Monday, July 6, 2015

Instant Feedback: Talent

A collection of terrible people, judged by how good they are, could be the future
Photo Credit: WWE.com
WWE likes to say that it tells stories. It's a fair assessment; WWE does tell stories in the same way that your uncle who had a little too much regret in his life and a little too much to drink at Thanksgiving does. But a story needs characters just as much as it needs a narrative structure. What kinds of characters does WWE employ? Well, the protagonists, antagonists, and background characters all tend to be shitty people. Terrible, awful, shitty human beings interact with each other all show long. Nobility is a lost art, as if WWE only embraces the dirt worst people who populate the crowds, y'know, the ones who chant "PUPPIES!" or eat up The Rock's homophobia and misogyny.
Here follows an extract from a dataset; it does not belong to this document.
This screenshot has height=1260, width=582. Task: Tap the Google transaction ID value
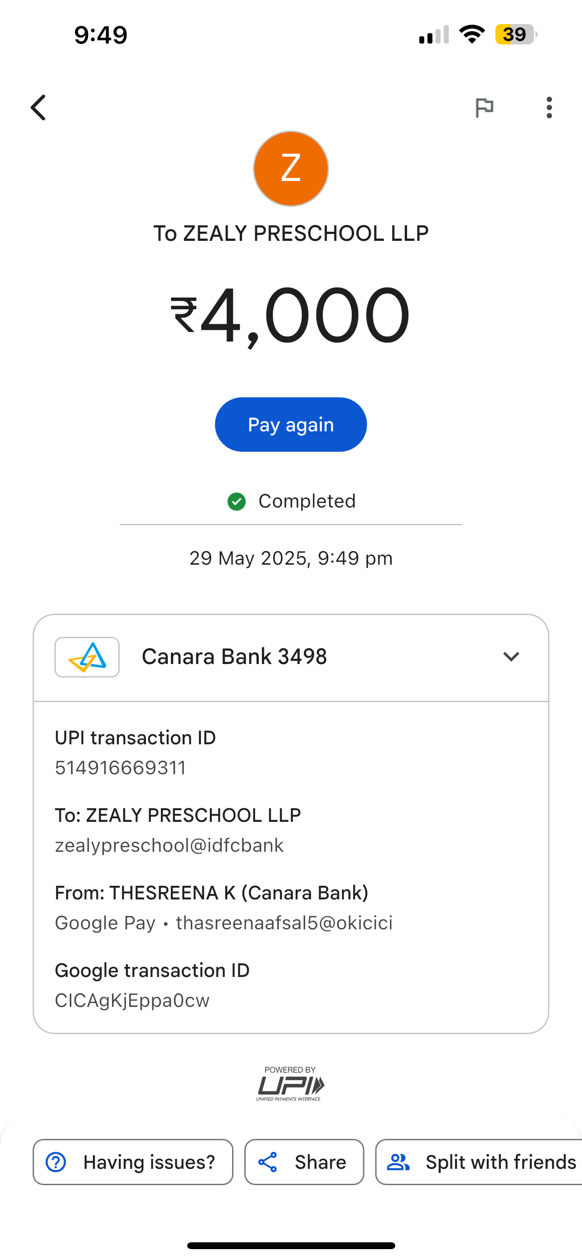[132, 1000]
Case in point, the Dolph Ziggler/Rusev/Summer Rae/Lana love rectangle has been going on for the better part of two months. Rusev kicked Lana to the curb because he inexplicably turned from noble foreigner who just happened to fight for the wrong world leader and ho worshiped the ground she walked upon into a macho, misogynist freakshow. He basically morphed into the Men's Rights Activist forum at Reddit overnight. Ziggler swooped in for an easy rebound with all the tact of Glenn Quagmire, preying on a woman who was just crushed and forcing her into a highly public awkward romance for no other reason but that he's a giant attention monger. Summer Rae is far too eager to participate in Rusev's reindeer games against Lana. Meanwhile, the only decent character in the whole thing, Lana, is the feeblest and the one seemingly with the least agency.

So, when the principles in the story, and make no mistake about it, in classic main roster style, the women are just add-ons, are terrible, awful people, to whom should fans gravitate? The tendency to root for the people better at their jobs. It's why heels get cheered so much in WWE. Fans aren't contrarians, and god bless 'em, they're not mugging for cheers or trying to sell merch. Well, part of that could be the reason. Indie wrestling has changed a lot of things, the most prominent of which has been the erosion of the true heel for the sake of scraping by on selling t-shirts.

But true heeldom in WWE hasn't been eroded away inasmuch as it's been ingrained into everyone's DNA. One could argue the true babyface never existed in WWE, although that gives way too much credence to the argument that Hulk Hogan was always a terrible human being. Flawed, yes, but Hogan was never an out-and-out scoundrel until at least WrestleMania IX. But I'm getting off-task here. The truth is, ignoring crowd reactions, both Ziggler and Rusev are bastards. But they're both good at their jobs as well, so they both draw support.

Talent is the great equalizer. Talent is the thing that should be celebrated. In a way, wrestling is the thing that should continue to hold the good vs. evil ethos that real sports media has adopted in a big way to deny guys like Alex Rodriguez to hold up the gritty slap hitter from St. Louis of the month. But then again, wrestling has been the same for a century. Changing the DNA could revitalize it. Imagine people getting behind someone who's good at his or her job rather than by some moral code? Imagine a guy like Cesaro, who busted his fucking ass to get over with the office (he's been over with crowds forever and a day now), getting pushed not because people like who he is, but what he does? It's a brave new world.

Maybe it's one that WWE should explore.